◆ **About this task**
Copy every record word for word. Pictures are not part of the copy.

◆ **Recorded information**
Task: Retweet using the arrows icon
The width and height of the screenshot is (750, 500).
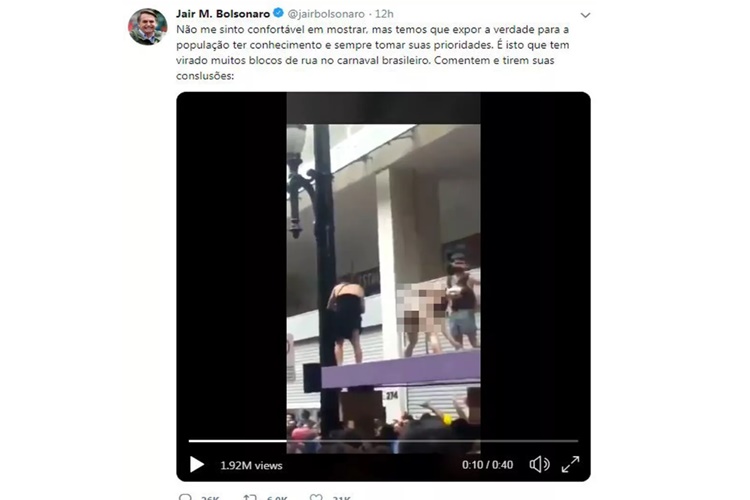Action: [x=250, y=497]
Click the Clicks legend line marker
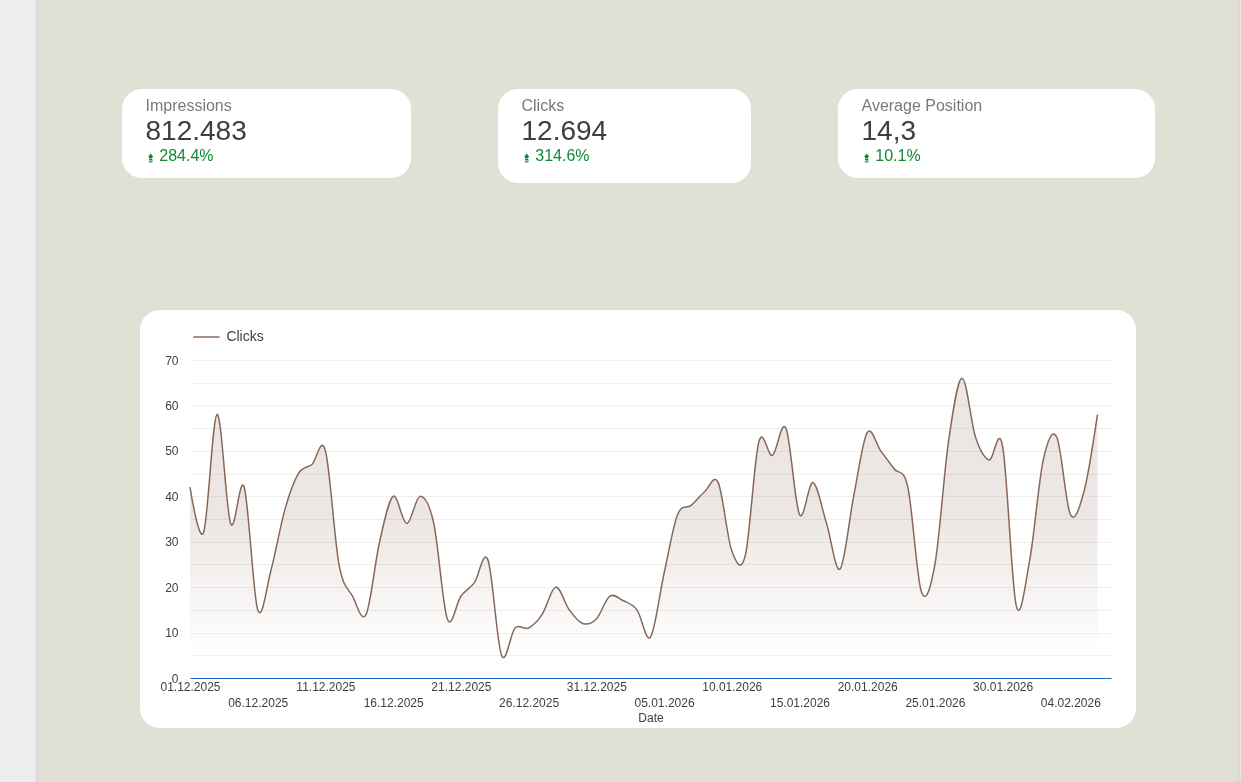 (206, 336)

◆ **Completed task**
Task: Retweet using the arrows icon
The width and height of the screenshot is (750, 500).
Action: [x=250, y=497]
Click the Clicks legend line marker
 (206, 336)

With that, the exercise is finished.